A mais importante característica dessa forma de regime é a soberania popular. Para que esta alçada não seja diminuída por uma hipertrofia, os Poderes do Estado são separados e instados a trabalhar em harmonia. A sociedade elege um Legislativo para aprovar as normas legais, que limitarão a ação de um Executivo, também escolhido por voto popular, e determinarão ao Judiciário – escolhido por regras previstas em lei – as normas que servirão para o julgamento de reclamações.
É instigante observar como os interesses de uma sociedade, com mais 200 milhões de pessoas, se organizam dentro de uma assembleia de 594 senadores e deputados. Imaginem como são organizadas a agenda e considerados os detalhes de interesses tão distintos como os das 27 unidades federativas, das corporações de diversos tipos de servidores, dos movimentos sociais, dos industriais, dos comerciantes, dos prestadores de serviços, do setor financeiro, do mundo rural, das periferias urbanas e de tantos interesses difusos, como direitos associados às crianças, ao meio ambiente, aos direitos humanos e por aí vai, em uma lista sem fim.
Pois esse é o trabalho diário dos políticos que representam a população nas várias assembleias parlamentares, dos municípios, estados e no Congresso Nacional. Quem não conhece o funcionamento do Congresso pode até acreditar que cada um de seus membros está ali para representar o todo, o conjunto de uma sociedade populosa e que ocupa um continente territorial, como o Brasil. Mas não é assim. Cada representante tem o seu poder outorgado por uma parte, por um segmento da sociedade, cuja legitimidade é igual a qualquer outra. O Brasil está representado pelo conjunto e qualquer limitação à expressão de uma parte, por minoritária que seja, descaracteriza a dimensão e a grandeza da Nação.
Lembro do domingo 17 de abril de 2016, quando a Câmara dos Deputados decidiu pela autorização do processo de impedimento da Presidente Dilma Rousseff. Cada parlamentar chamado a votar fez uma declaração e se expôs de modo que o Brasil pudesse ver a sua cara; não me refiro ao rosto do parlamentar, mas a cara do Brasil. Muitos ficaram assustados com o que viram.
Assisti recentemente a Borgen, uma série televisiva dinamarquesa de ficção política, criada e transmitida originalmente entre 2010 e 2013. A história mostra as negociações entre os interesses que existem na política daquele país. A personagem principal é uma líder partidária que se converte na primeira mulher a alcançar o cargo de primeiro-ministro da Dinamarca. O termo Borgen é a forma coloquial utilizada para se referir ao Palácio de Christiansborg, onde estão sediados os Três Poderes do governo parlamentarista dinamarquês, o Legislativo, o gabinete do primeiro-ministro, chefe do Poder Executivo e o Supremo Tribunal, organismo maior do Poder Judiciário.

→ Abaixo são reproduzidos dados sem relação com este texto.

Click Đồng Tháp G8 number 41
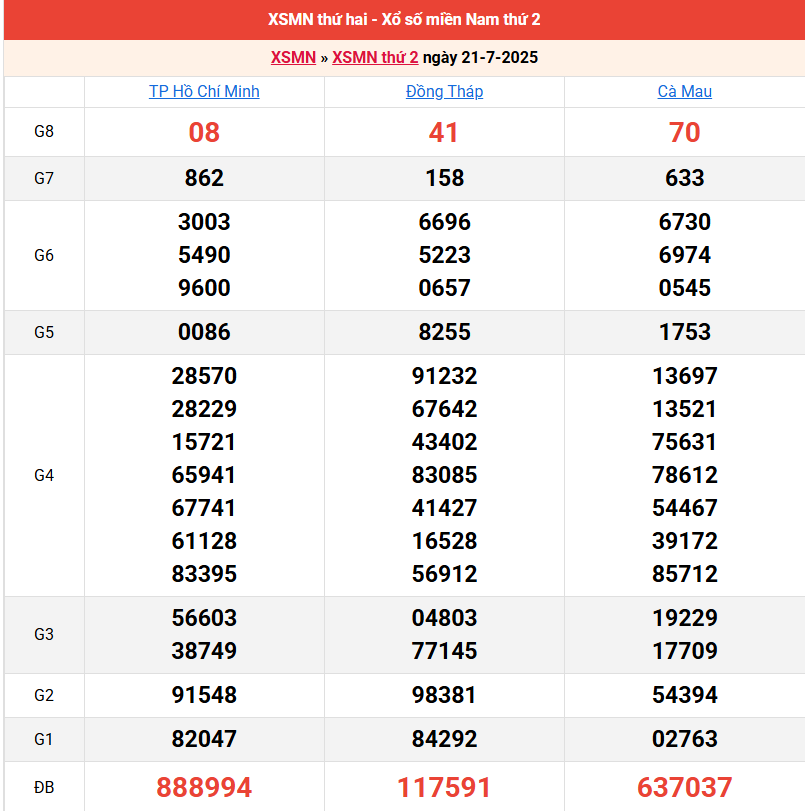805x811 pixels. 444,132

A série mostra com didatismo os dilemas da vida pública, onde nunca é possível ganhar tudo e vencer sempre. As negociações terminam com cada parte abrindo mão de algo em troca do que lhe é essencial. As questões de princípios são apresentadas como limites institucionais para cada grupo partidário e ideológico. A vida particular dos representantes da população se entrelaça com as questões de Estado, criando um drama interessante e que prende o espectador.

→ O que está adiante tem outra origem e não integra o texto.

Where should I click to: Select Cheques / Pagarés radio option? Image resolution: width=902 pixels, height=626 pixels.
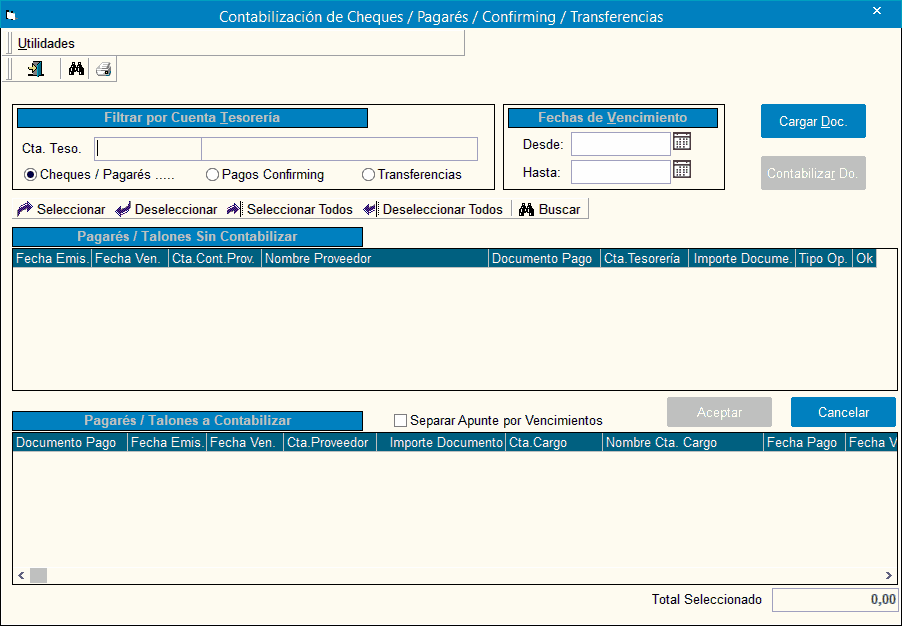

O mérito da série é apresentar a defesa de interesses com respeito e legitimidade. Os verdes, os liberais, os sociais democratas, a direita, o centro e a esquerda todos são considerados peças relevantes do jogo de poder, no democrático regime do país nórdico. Como os interesses defendidos são explícitos, fica fácil entender como as coisas funcionam.
Aqui, e atualmente, não temos a mesma compreensão e nem o mesmo respeito pelo jogo congressual da democracia. Parte se explica pela pouca idade de nossa cultura democrática, mas outra parte é mesmo sinal dos tempos. Muitos não creem mais no regime das liberdades democráticas e acreditam que só um regime de força, autoritário, seria capaz de dar conta dos desafios e das incertezas do momento.
Em seu brilhante livro “O tempo dos governantes incidentais”, o cientista político Sérgio Abranches lembra que “o desafio democrático faz tempo deixou de ser uma questão apenas política. Não há como revigorar a crença na democracia sem desenhar novas políticas de redistribuição e proteção social, compatíveis com as demandas e limitações da transição.”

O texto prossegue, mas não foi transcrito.